LA BECQUÉE
Les méandres du parc ont conduit la jeune fille près du vieux mur tout ébréché, où la futaie est plus touffue, où les buissons de ronces et de lierres cachent les plus délicieux mystères. Entre deux branches, une construction singulièrement intéressante s'est élevée. Non que les matériaux qui la composent soient d'une matière bien précieuse: quelques fétus d'herbes sèches, de la laine tombée de la toison des troupeaux, et par-dessus le plus doux des duvets, celui que la pinsonne a emprunté à sa parure pour faire moelleuse la couchée des petits. Mais l'habile architecte l'a placée admirablement, au beau milieu du grenier d'abondance le mieux approvisionné.
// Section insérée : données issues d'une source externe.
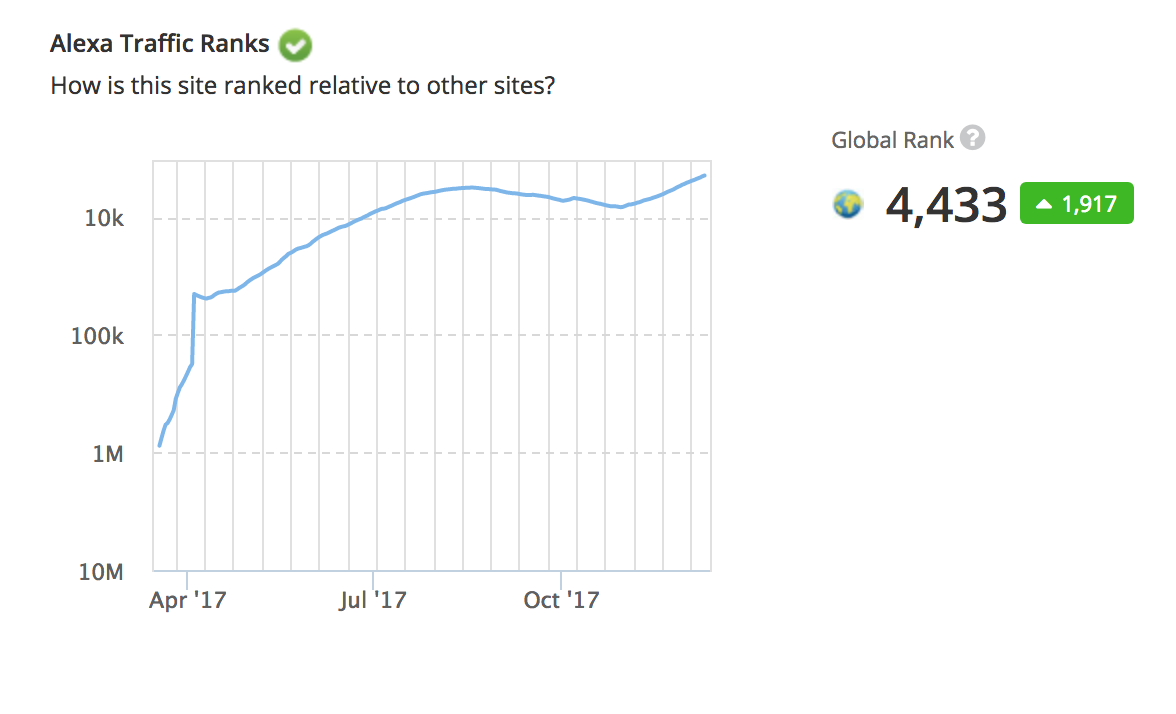The height and width of the screenshot is (714, 1176).
Task: Select the Apr '17 x-axis label
Action: click(x=187, y=600)
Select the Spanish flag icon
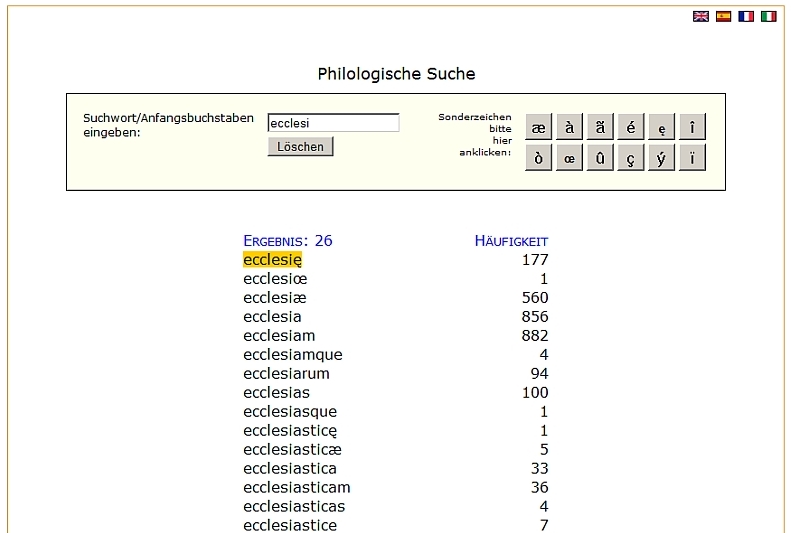Screen dimensions: 791x533 click(x=723, y=17)
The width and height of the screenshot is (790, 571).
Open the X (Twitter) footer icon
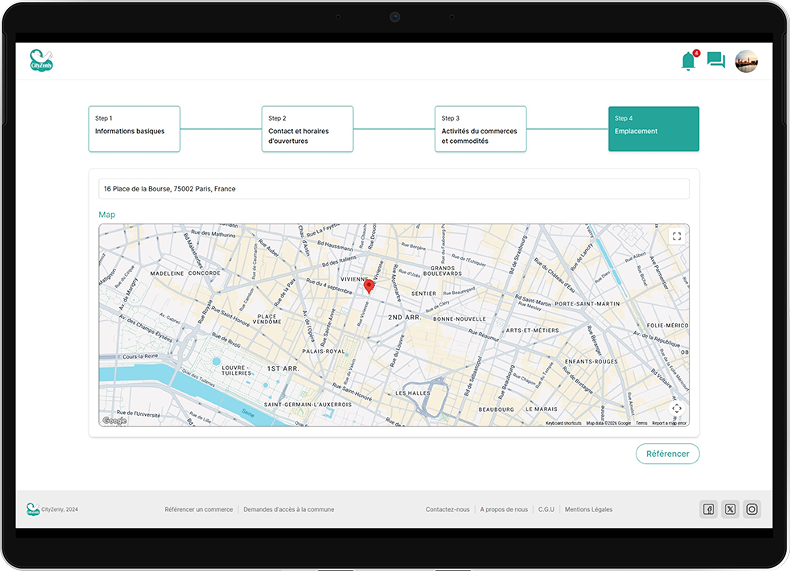pos(731,509)
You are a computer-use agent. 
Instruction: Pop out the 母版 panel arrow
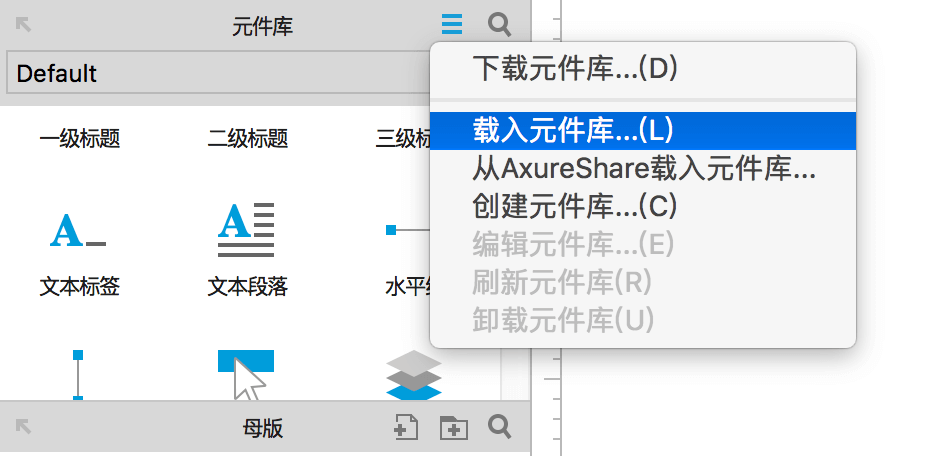23,426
Aux alentours, chenilles, vermisseaux, libellules, ne manquent pas, et le ménage, en acceptant sa lourde responsabilité, s'est entouré de précautions.
Cependant, si retiré soit, le nid, si épaisse la broussaille, les allées et venues du mari prévenant, les appels plaintifs de la femelle dévouée à ses devoirs d'épouse et de mère, ont éveillé l'attention de quelqu'un. Heureusement ce quelqu'un n'est ni un importun ni un ennemi. Au contraire. Peut-être qu'au fond, en gens tranquilles, pinson et pinsonne préféreraient éviter ces relations de bon voisinage. Mais comment en vouloir à la gracieuse enfant qui s'est aventurée souriante, parmi les branchages épineux, et a risqué plus que sa vie, le velouté de sa peau délicate, sans compter sa fraîche robe de mousseline, pour se mêler de donner la becquée à la nichée dont l'appétit est insatiable? Une grosse affaire a dû être d'apporter jusque dans cet endroit inaccessible la grosse échelle qui a permis cette ascension périlleuse. Le jardinier bourru s'y est prêté moitié grognant, moitié satisfait, vaincu par ce qu'il y a de plus puissant au monde: le charme.
Cette jolie composition de M. Staples traduit à la perfection l'événement qui est considérable: ces enfantillages-là, c'est déjà la mère apparaissant sous la jeune fille!